Comment by ilamont

Comment by ilamont 2 hours ago

5 replies

There’s an analog analogue: mixing and mastering audio recordings for the devices of the era.

I first heard about this when reading an article or book about Jimi Hendrix making choices based on what the output sounded like on AM radio. Contrast that with the contemporary recordings of The Beatles, in which George Martin was oriented toward what sounded best in the studio and home hi-fi (which was pretty amazing if you could afford decent German and Japanese components).

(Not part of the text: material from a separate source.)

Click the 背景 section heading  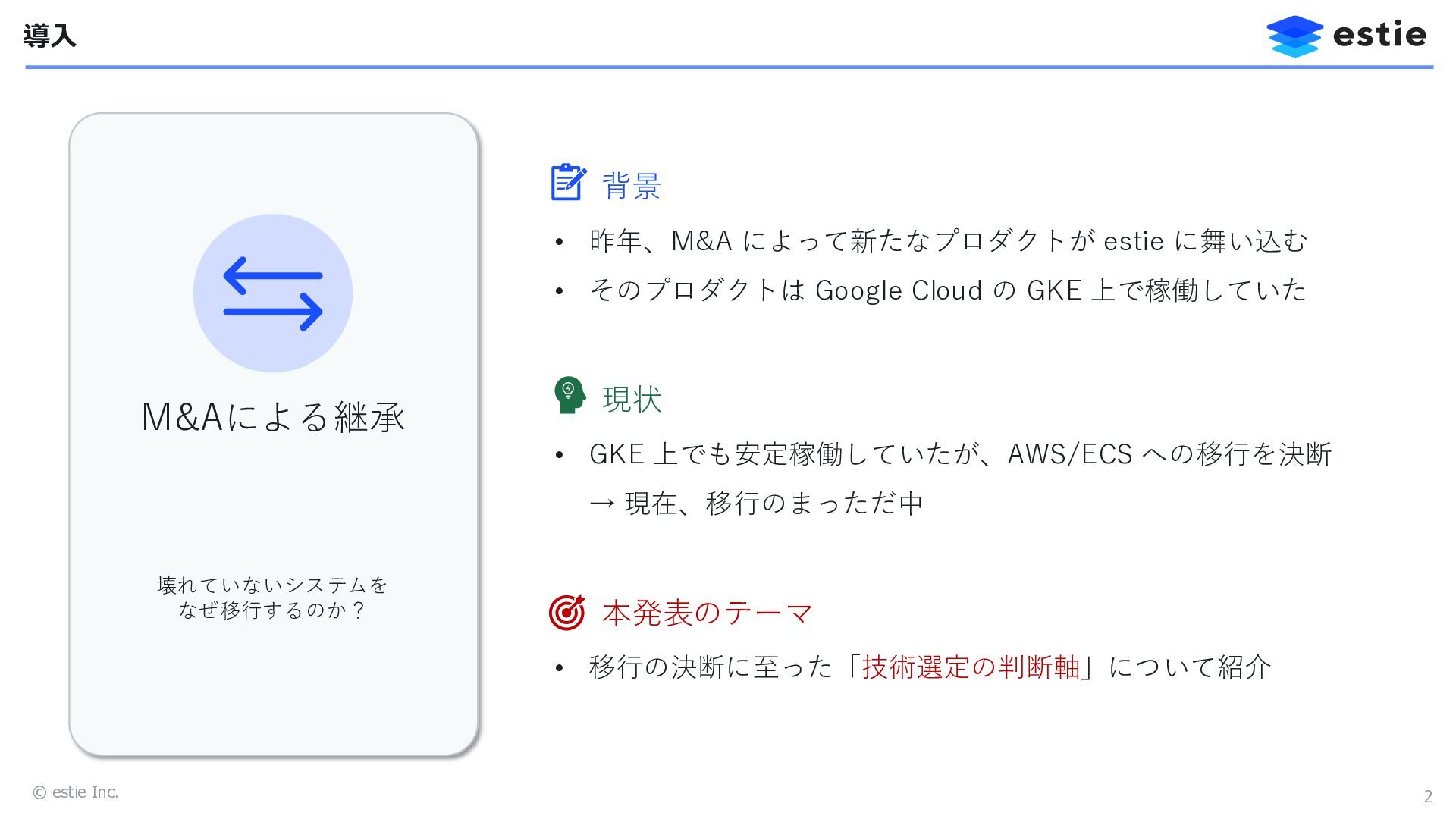click(632, 186)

Even today, after digital transfers and remasters and high-end speakers and headphones, Hendrix’s late 60s studio recordings don’t hold a candle anything the Beatles did from Revolver on.

chiph 18 minutes ago

And now we have the Loudness War where the songs are so highly compressed that there is no dynamic range. Because of this, I have to reduce the volume so it isn't painful to listen to. And this makes what should have been a live recording with interesting sound into background noise. Example:

https://www.youtube.com/watch?v=3Gmex_4hreQ

If you want a recent-ish album to listen to that has good sound, try Daft Punk's Random Access Memories (which won the Best Engineered Album Grammy award in 2014). Or anything engineered by Alan Parsons (he's in this list many times)

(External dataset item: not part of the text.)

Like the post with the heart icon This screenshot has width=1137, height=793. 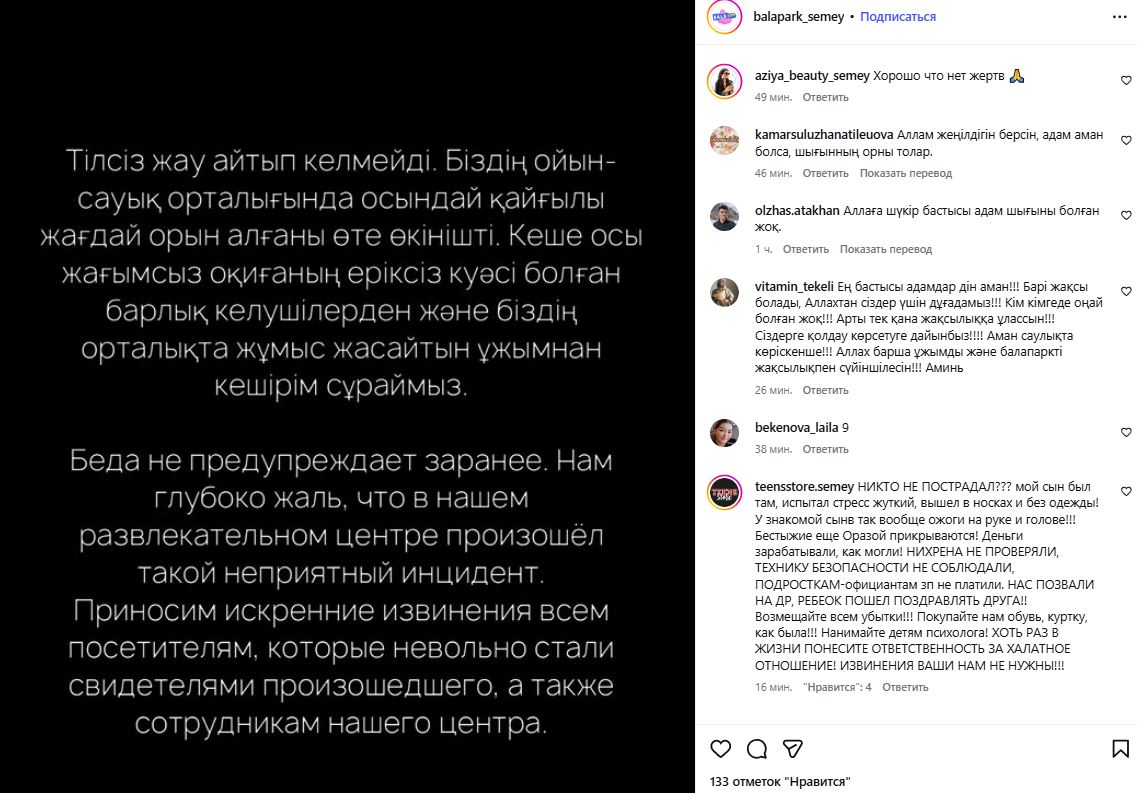click(x=720, y=749)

https://en.wikipedia.org/wiki/Grammy_Award_for_Best_Engineer...

  • a4isms 4 minutes ago

    I was obsessed with Tales of Mystery & Imagination, I Robot, and Pyramids in the 70s. I also loved Rush, ELP, Genesis, and ELO, but while Alan Parsons' albums wesn't better in an absolute musical sense, his production values were so obviously in a class of their own I still put Parsons in the same bucket as people like Trevor Horn and Quincy Jones, people who created masterpieces of record album engineering and production.

nunez 18 minutes ago

I've noticed this with lots of jazz from the 50s and 60s. Sounds amazing in mono but "lacking" in stereo.

petralithic 9 minutes ago

The same with movie sound mixing, where directors like Nolan are infamous for muffling dialogue in home setups because he wants the sound mixed for large, IMAX scale theater setups.

thaumasiotes an hour ago

> There’s an analog analogue: mixing and mastering audio recordings for the devices of the era.

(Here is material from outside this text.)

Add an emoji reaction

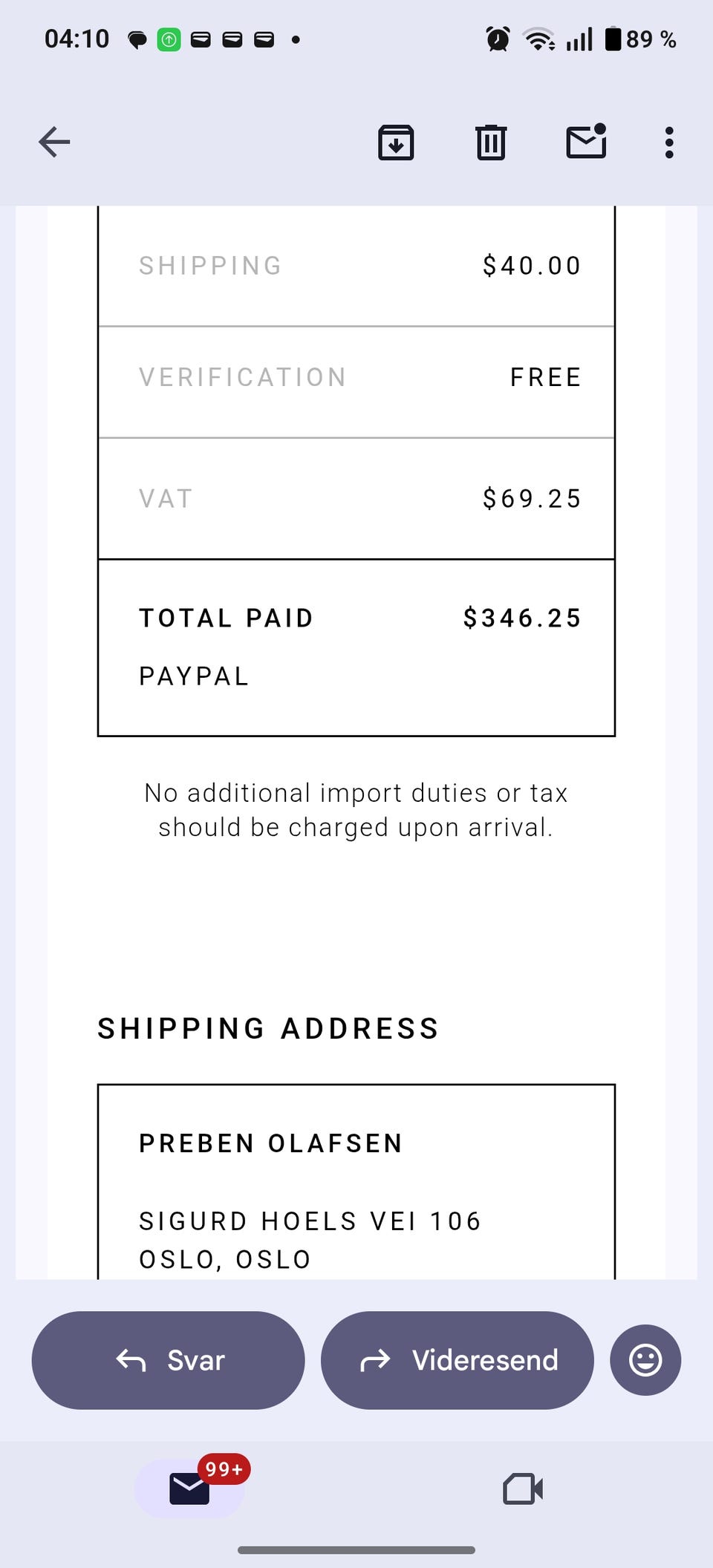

In the modern day, this has one extremely noticeable effect: audio releases used to assume that you were going to play your music on a big, expensive stereo system, and they tried to create the illusion of the different members of the band standing in different places.

But today you listen to music on headphones, and it's very weird to have, for example, the bassline playing in one ear while the rest of the music plays in your other ear.